▶ [ABOUT THIS TASK]: Once the line with "Screen dimensions: 466x369" is found in the data, output it and each following line exactly, up to and including the line with "Select the ทุกช่องทาง (236) tab", and nothing before or after.
-- DATA FOR PROCESSING follows --
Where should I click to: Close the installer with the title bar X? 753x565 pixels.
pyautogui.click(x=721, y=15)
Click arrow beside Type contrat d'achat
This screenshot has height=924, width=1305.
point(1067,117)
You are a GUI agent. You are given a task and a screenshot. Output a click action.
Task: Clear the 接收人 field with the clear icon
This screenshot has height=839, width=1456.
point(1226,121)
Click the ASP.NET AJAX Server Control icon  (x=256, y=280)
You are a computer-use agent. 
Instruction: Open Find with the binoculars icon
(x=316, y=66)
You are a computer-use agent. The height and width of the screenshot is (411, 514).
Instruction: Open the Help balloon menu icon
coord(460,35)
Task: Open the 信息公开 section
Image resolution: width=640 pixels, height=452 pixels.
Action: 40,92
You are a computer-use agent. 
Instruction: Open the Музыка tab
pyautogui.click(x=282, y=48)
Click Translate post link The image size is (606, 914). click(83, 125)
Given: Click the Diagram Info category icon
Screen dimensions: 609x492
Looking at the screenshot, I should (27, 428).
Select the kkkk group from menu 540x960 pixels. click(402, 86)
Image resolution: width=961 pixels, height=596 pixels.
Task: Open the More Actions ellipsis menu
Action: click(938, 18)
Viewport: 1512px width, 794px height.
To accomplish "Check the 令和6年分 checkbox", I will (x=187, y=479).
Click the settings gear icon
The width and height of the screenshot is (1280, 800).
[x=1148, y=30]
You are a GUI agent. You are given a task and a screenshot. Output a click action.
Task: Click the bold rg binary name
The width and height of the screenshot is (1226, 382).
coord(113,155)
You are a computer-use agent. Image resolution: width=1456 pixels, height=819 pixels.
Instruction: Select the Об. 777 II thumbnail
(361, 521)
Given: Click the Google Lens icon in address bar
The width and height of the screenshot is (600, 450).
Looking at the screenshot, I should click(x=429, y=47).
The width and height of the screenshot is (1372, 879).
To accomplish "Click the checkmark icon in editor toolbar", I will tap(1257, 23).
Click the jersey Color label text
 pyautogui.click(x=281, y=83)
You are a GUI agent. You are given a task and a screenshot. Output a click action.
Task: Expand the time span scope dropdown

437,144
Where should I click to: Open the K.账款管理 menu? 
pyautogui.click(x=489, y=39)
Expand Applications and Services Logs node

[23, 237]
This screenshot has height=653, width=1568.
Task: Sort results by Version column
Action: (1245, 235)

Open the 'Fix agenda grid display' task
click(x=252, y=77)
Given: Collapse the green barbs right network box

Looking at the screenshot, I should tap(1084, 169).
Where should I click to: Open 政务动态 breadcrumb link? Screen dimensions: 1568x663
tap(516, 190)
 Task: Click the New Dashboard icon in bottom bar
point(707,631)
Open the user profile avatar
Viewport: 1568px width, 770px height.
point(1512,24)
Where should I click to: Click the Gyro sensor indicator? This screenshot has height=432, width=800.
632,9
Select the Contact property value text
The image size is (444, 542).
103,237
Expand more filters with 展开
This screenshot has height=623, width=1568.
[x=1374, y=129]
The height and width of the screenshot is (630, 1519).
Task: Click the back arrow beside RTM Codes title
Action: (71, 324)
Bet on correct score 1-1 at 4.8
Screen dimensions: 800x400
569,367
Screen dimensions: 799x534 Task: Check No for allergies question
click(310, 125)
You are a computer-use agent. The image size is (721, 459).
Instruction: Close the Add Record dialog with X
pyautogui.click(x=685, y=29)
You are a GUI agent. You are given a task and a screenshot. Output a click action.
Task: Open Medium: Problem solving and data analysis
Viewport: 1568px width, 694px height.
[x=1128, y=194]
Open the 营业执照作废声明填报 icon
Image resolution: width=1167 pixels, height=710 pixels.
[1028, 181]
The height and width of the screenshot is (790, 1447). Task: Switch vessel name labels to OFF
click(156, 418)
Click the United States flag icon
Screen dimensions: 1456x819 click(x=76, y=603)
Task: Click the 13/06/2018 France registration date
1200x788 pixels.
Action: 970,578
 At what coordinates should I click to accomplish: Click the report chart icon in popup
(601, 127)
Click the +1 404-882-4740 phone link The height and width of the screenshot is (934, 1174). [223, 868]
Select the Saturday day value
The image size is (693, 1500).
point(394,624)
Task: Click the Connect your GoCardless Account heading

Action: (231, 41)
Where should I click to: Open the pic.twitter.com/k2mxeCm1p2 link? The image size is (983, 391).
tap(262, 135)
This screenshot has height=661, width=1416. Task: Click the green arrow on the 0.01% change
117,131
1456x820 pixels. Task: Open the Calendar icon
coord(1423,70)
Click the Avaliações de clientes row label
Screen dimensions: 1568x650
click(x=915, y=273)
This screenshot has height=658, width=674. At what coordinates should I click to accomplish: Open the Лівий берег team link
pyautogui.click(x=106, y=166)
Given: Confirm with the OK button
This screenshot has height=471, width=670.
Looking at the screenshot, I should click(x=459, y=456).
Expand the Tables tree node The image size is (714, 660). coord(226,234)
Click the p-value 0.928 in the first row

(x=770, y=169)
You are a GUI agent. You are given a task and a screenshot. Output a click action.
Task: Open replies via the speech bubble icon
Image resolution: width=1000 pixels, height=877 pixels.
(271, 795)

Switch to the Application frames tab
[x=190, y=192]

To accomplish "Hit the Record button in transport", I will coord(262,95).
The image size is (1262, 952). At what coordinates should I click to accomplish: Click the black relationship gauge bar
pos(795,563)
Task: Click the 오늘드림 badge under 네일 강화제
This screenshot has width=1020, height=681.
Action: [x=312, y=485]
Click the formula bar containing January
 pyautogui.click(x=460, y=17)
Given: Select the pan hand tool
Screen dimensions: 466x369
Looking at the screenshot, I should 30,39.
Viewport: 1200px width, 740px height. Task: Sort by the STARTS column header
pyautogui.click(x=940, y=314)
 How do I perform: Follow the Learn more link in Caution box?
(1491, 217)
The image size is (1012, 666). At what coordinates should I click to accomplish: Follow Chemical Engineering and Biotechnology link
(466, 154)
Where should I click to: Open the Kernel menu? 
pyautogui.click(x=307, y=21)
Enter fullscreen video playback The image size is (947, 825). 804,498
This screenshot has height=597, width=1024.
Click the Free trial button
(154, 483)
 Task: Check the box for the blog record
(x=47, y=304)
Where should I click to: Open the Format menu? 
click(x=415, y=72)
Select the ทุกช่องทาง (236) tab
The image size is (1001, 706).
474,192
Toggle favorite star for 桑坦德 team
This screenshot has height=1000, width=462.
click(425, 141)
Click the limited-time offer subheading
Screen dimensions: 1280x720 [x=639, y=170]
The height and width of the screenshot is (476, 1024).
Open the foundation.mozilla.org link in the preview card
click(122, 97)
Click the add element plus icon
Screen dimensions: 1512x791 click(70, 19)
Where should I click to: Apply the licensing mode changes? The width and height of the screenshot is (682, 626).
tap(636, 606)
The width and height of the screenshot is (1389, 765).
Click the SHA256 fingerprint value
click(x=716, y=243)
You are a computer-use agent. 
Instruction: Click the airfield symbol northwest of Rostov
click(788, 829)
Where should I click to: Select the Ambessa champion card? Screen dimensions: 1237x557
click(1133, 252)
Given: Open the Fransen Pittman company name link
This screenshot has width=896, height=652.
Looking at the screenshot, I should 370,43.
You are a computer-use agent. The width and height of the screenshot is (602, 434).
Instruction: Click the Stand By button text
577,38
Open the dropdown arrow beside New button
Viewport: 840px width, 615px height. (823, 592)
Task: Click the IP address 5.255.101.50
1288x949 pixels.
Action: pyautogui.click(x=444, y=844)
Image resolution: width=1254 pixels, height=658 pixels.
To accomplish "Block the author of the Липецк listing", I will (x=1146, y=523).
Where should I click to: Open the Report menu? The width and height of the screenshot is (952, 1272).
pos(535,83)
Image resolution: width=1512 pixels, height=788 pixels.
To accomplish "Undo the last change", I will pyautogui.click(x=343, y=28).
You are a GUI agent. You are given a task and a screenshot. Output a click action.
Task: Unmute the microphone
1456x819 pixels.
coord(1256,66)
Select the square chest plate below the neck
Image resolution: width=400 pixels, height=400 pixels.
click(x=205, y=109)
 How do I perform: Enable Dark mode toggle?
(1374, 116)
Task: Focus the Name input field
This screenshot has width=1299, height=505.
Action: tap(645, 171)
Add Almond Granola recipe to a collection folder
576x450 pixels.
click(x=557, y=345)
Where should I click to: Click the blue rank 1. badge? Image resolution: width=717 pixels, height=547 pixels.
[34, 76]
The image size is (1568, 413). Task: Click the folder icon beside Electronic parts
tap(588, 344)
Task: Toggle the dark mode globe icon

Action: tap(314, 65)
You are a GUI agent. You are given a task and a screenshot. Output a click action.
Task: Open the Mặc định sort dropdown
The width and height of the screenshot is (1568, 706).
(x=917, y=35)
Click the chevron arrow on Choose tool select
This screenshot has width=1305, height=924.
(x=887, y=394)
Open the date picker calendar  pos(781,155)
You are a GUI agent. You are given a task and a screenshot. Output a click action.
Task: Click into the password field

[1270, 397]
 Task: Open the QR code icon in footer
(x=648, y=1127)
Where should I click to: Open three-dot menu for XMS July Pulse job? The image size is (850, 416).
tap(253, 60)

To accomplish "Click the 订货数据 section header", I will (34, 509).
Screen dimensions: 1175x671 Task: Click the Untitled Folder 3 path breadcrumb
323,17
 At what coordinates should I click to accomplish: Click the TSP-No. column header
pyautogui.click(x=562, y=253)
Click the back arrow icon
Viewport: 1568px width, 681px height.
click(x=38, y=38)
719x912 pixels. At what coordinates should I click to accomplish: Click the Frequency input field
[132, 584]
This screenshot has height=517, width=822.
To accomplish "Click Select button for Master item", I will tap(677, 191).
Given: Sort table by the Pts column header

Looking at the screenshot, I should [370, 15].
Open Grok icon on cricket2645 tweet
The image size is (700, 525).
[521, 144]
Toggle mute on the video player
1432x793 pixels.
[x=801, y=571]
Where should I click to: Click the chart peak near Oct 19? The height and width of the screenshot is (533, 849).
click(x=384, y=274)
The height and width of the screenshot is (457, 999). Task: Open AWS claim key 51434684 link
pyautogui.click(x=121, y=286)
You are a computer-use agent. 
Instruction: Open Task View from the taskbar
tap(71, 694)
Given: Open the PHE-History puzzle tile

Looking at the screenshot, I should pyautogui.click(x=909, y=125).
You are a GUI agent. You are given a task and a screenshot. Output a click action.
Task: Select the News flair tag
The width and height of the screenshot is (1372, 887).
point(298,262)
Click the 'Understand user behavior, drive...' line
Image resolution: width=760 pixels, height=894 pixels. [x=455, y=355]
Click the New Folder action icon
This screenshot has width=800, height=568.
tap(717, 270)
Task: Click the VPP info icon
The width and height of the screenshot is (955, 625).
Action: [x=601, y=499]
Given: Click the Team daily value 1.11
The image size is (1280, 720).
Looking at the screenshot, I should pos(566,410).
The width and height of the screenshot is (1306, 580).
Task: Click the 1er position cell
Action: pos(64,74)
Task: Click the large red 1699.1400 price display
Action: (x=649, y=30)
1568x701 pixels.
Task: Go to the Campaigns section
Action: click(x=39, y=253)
-- DATA FOR PROCESSING concluded --
▶ [WORKED SOLUTION]:
Screen dimensions: 466x369
Looking at the screenshot, I should 30,39.
Viewport: 1200px width, 740px height. Task: Sort by the STARTS column header
pyautogui.click(x=940, y=314)
 How do I perform: Follow the Learn more link in Caution box?
(1491, 217)
The image size is (1012, 666). At what coordinates should I click to accomplish: Follow Chemical Engineering and Biotechnology link
(466, 154)
Where should I click to: Open the Kernel menu? 
pyautogui.click(x=307, y=21)
Enter fullscreen video playback The image size is (947, 825). 804,498
This screenshot has height=597, width=1024.
Click the Free trial button
(154, 483)
 Task: Check the box for the blog record
(x=47, y=304)
Where should I click to: Open the Format menu? 
click(x=415, y=72)
Select the ทุกช่องทาง (236) tab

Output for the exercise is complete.